## Task
Only the lines from the one with "LINK (19, 45)" to the end of the data below should be given again, exactly, with both ends included and pictures omitted.

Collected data
•••••
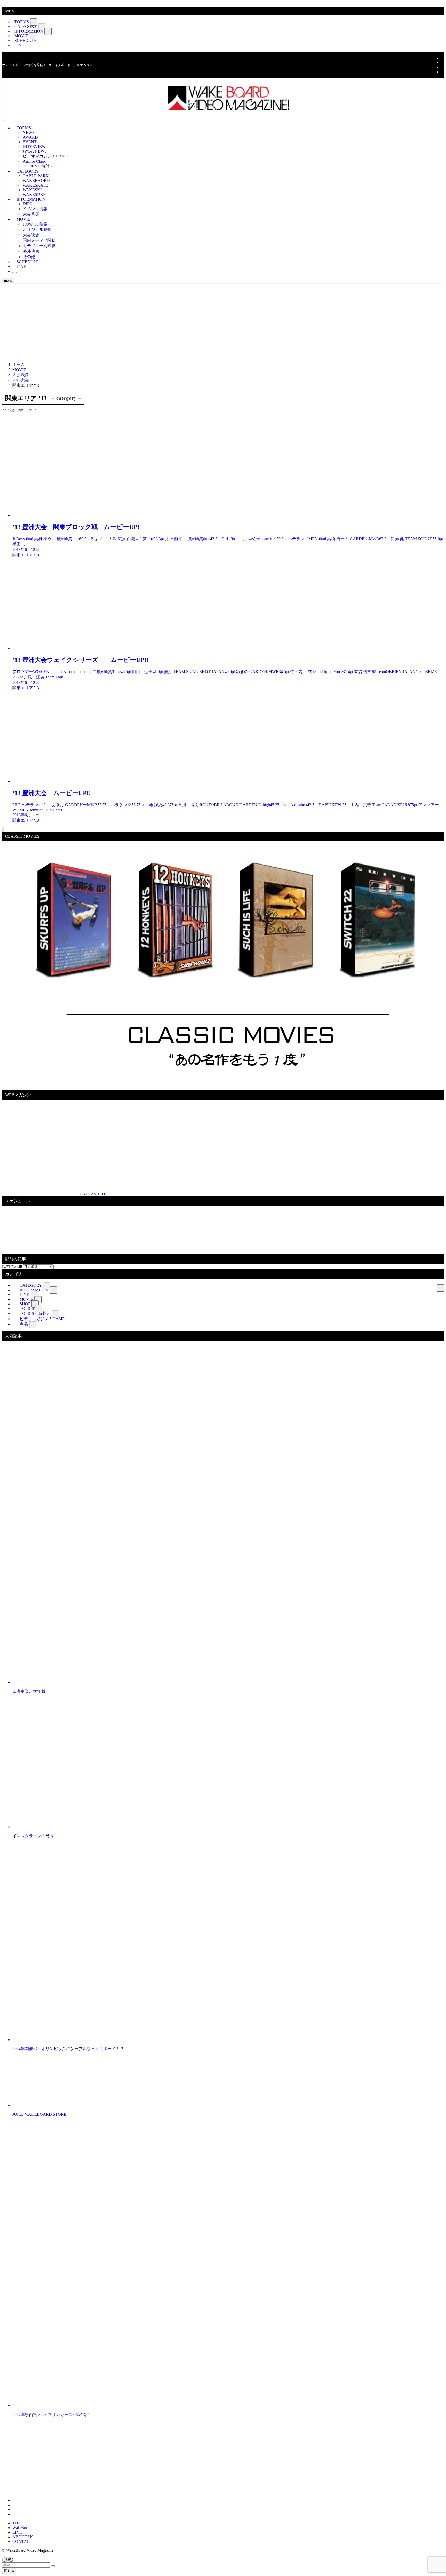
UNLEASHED (92, 1194)
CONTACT (22, 2541)
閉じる (9, 2571)
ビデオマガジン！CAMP (42, 1319)
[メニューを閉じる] (4, 5)
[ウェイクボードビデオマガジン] (223, 110)
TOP (16, 2523)
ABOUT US (23, 2537)
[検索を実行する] (53, 2566)
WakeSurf (20, 2527)
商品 (24, 1324)
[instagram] (442, 62)
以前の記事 (12, 1266)
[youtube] (442, 67)
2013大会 (9, 410)
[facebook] (442, 58)
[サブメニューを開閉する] (33, 22)
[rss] (442, 72)
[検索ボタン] (14, 272)
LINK (19, 45)
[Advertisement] (223, 322)
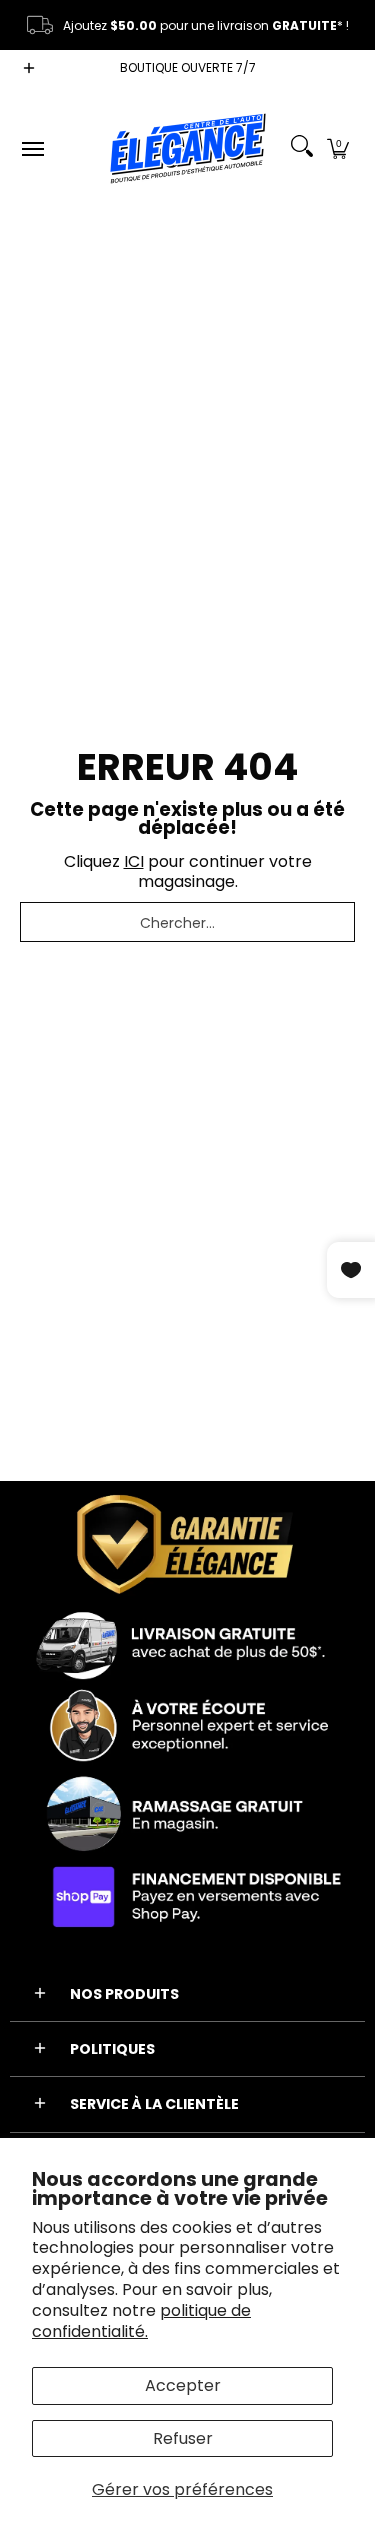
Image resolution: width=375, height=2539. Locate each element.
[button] (338, 148)
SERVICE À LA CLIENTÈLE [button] (154, 2104)
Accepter (183, 2385)
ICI (134, 861)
•••••
## Output of the task
LINK (19, 45)
[Advertisement] (223, 322)
Image resolution: width=375, height=2539. Locate each element.
[button] (338, 148)
SERVICE À LA CLIENTÈLE [button] (154, 2104)
Accepter (183, 2385)
ICI (134, 861)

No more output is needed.